Quant à René, la fuite de ses anciens compagnons de plaisir, et surtout celle du bon curé, lui avaient mis au cœur une irritation profonde. Habitué à vivre au milieu des paysans hobereaux, loyaux comme leurs épées, et ne pouvant juger le gouvernement nouveau que par ses actes, il se prit à le haïr. Du fond de son obscure retraite, il ne pouvait mesurer les motifs qui faisaient agir tous ces bras impitoyables. Son père, sincèrement imbu des doctrines républicaines, essayait souvent de le ramener à son parti ; mais le jeune homme écoutait d’un air sombre, et répondait :
 
– La République a chassé les habitants du pays ; elle a chassé monsieur le curé, dont la vie ne fut qu’une longue suite d’actions méritoires ; elle a chassé tout ce qui était noble, bon et beau. Je ne puis aimer la République.
 
Puis, un jour, il prit son fusil double et partit sans dire adieu à son père.
 
Sainte avait douze ans ; elle pleura et pria bien son frère qu’il n’abandonnât pas la maison paternelle ; mais le jeune homme fut inflexible.
 
– Sainte, dit-il en l’embrassant, tu ne sais pas, ma sœur, dans quelques mois la conscription viendra ; on me fera soldat de la République. J’aime mieux mourir pour Dieu et le roi. N’est-ce pas une noble cause, ma sœur ?
 
Sainte ne répondit point. Au fond de son cœur peut-être chacune de ces paroles trouvait un écho ; mais elle n’eût point voulu donner tort à son père.
 
– Écoute, reprit René, d’autres motifs encore m’obligent à partir ; il se passe ici des choses que tu ne vois point et que tu ne saurais comprendre. M. de Vauduy n’est pas ce qu’il paraît être.

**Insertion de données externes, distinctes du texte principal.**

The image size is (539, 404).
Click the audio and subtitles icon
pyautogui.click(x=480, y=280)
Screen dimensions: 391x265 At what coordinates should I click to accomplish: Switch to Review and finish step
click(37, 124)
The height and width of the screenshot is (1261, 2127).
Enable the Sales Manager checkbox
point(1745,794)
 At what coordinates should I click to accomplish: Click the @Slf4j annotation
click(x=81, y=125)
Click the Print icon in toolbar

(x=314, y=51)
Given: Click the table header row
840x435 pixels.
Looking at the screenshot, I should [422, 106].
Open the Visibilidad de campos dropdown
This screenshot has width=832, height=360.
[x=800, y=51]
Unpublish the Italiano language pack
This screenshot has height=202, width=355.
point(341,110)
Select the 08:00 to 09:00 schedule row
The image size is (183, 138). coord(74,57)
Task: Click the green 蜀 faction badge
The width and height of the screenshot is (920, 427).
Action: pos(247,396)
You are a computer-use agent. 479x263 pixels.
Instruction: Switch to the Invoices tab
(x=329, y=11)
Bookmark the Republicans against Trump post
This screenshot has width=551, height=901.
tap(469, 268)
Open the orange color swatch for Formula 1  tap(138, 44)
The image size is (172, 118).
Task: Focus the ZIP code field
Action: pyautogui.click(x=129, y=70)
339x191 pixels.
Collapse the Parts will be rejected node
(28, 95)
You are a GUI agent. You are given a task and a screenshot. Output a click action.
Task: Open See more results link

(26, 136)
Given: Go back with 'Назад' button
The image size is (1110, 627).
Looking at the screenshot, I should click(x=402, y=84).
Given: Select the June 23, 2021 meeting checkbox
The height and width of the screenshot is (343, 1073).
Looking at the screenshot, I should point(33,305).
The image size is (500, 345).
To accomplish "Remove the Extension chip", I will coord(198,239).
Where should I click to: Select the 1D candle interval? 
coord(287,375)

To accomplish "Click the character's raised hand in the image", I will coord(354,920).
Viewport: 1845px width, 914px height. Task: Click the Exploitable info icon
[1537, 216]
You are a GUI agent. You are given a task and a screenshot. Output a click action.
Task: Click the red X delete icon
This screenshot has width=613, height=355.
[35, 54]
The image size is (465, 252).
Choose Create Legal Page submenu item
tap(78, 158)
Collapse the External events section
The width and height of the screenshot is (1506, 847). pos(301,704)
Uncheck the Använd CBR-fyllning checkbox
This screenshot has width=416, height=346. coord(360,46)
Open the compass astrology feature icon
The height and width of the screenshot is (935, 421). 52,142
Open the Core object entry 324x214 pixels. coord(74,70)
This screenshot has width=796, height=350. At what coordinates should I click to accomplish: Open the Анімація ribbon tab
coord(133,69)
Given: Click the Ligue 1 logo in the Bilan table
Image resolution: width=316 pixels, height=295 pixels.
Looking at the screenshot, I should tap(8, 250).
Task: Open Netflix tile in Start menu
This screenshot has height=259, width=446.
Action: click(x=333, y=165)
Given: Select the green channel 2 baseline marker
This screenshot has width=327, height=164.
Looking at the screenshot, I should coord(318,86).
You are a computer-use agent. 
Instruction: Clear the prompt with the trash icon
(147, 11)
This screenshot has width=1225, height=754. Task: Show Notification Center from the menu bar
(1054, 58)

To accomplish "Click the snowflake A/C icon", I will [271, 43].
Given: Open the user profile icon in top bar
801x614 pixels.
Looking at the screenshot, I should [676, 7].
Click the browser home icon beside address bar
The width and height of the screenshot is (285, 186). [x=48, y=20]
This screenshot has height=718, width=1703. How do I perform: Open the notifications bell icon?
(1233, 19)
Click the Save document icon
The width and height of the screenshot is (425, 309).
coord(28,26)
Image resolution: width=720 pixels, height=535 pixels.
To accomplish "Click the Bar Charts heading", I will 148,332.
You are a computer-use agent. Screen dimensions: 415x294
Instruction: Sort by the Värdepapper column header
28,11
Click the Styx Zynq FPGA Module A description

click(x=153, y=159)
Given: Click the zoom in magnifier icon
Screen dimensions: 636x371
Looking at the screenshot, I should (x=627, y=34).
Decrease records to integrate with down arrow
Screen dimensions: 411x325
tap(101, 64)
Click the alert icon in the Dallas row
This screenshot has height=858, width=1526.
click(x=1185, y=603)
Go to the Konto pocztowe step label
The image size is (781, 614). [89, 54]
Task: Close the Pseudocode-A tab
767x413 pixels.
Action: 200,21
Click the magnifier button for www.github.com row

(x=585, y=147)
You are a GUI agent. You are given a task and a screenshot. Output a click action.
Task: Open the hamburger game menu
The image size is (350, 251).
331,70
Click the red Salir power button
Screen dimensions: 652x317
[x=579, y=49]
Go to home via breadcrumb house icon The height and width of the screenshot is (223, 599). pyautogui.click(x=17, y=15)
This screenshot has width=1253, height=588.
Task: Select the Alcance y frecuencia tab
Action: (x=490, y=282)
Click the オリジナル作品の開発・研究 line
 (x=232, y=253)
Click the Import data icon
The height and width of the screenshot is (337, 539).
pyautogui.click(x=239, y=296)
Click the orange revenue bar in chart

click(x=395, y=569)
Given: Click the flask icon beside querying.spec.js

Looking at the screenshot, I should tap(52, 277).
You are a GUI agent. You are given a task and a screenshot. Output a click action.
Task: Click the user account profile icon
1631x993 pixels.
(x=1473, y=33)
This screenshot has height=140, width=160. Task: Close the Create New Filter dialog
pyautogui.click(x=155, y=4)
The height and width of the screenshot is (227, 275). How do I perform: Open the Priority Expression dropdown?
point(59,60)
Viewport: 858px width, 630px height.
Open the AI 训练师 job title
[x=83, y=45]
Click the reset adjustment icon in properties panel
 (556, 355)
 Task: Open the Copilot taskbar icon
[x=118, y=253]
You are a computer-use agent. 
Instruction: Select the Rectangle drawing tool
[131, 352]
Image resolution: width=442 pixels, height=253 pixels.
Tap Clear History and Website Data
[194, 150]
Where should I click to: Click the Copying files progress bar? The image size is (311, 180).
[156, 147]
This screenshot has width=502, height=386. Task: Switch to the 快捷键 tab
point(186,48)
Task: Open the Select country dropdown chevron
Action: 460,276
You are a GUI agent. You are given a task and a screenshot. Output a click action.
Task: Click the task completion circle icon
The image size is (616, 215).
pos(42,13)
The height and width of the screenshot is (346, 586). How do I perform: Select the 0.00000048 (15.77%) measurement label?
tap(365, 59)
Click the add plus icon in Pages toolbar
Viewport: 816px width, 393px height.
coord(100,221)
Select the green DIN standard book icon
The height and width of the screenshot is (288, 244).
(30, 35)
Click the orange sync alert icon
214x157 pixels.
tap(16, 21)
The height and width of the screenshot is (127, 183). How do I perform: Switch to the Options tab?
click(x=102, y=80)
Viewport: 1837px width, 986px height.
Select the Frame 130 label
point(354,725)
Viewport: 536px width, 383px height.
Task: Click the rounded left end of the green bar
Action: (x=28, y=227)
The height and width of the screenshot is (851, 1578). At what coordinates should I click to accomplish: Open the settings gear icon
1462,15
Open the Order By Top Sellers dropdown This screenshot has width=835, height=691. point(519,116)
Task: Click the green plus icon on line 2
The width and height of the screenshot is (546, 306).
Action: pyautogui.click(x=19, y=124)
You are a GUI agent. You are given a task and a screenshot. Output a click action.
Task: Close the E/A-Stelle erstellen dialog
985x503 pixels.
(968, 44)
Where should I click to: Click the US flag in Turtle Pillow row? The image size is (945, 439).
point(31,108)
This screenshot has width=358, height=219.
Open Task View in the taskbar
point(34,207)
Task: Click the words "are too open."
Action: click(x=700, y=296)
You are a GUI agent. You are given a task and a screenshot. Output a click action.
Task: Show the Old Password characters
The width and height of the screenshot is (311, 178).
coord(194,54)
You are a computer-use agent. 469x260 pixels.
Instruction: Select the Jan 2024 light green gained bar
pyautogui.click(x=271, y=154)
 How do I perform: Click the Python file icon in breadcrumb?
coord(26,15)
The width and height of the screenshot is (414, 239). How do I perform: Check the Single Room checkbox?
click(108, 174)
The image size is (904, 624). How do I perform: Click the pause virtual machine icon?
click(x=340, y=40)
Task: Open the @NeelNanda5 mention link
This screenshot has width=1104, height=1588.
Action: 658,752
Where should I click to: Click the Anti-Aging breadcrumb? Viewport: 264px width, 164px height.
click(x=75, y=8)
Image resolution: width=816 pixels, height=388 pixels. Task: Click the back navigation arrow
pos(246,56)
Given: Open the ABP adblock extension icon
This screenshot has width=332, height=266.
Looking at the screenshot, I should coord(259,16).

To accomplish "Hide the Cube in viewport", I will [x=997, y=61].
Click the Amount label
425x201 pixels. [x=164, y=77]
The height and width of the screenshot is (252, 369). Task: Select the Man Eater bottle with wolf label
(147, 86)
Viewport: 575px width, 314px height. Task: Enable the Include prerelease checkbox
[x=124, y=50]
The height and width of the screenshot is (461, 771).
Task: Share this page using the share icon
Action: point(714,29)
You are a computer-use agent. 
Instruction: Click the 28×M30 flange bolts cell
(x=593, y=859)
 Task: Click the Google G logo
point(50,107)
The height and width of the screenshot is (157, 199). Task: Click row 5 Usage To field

Jean Brand ne couche point la nuit dans son lit, et l’heure approche où les bois de Saint-Yon retentiront du bruit des fusils ; mais ce ne sera plus le joyeux fracas de la chasse.
 
– Que veux-tu dire ? s’écria Sainte.
 
– Un jour, ce fut la dernière fois que je vis notre bon curé, en me disant adieu, il me baisa au front, et je sentis une larme rouler sur ma joue : « René, murmura-t-il à mon oreille, de malheureux temps vont venir ; la guerre civile et ses fureurs rompent parfois les liens de famille. Quoi qu’il arrive, mon fils, souviens-toi du divin précepte, et ne te fais pas l’ennemi de ton père ! » Cette parole est restée dans mon souvenir, et je pars.
 
Sainte baissa douloureusement la tête.
 
– Toi ma sœur, toi qu’on aime, toi que nul malheureux ne peut voir sans se rappeler un bienfait ou une consolation, tu restes avec lui, tu seras son égide. Pour moi, mieux vaut l’abandonner que d’être forcé de le combattre.
 
Sainte frissonna de la tête aux pieds.
 
– Pars ! s’écria-t-elle, oh ! pars bien vite, mon frère !
 
René déposa un dernier baiser sur son front, et disparut sur la route de Vannes.
 
Il se faisait tard ; Sainte reprit le chemin de la demeure de son père. En passant près de l’église, qui était fermée et déserte, elle s’agenouilla sur le seuil.
 
– Mon Dieu ! murmura-t-elle, faites que cette horrible crainte ne se réalise point ! Ils sont bons tous les deux et suivent la voix de leur conscience. Si l’un ou l’autre se trompe, et que ce soit un crime, prenez ma vie, mon Dieu, mais ne permettez point qu’une lutte impie les rapproche, et que…
 
Elle n’eut point la force d’achever.
 
– Puisse Dieu vous exaucer, ma fille ! dit auprès d’elle une voix grave et triste.
 
Sainte se releva vivement. Un homme enveloppé d’un manteau s’était agenouillé à ses côtés. Elle reconnut l’abbé Kernas, l’ancien curé de Saint-Yon.
 
C’était un beau vieillard à la physionomie ferme et douce à la fois. Il s’était découvert ; les rayons de la lune, luttant contre les dernières lueurs du crépuscule, envoyaient à son front chauve, entouré d’une transparente couronne de cheveux blancs, un reflet indécis, presque fantastique. Sainte se sentit calmée par cette apparition inattendue ; elle s’inclina comme elle avait coutume de faire autrefois devant le prêtre et celui-ci prononça sur elle les paroles de la bénédiction.
 
– Ma fille, dit-il ensuite, ce que je craignais est arrivé, je le devine. Votre père, que je regarde comme mon ami, bien qu’un abîme nous sépare désormais, n’a pu étouffer les convictions de René ; leurs opinions se heurtent, et peut-être…
 
– René est parti, mon père.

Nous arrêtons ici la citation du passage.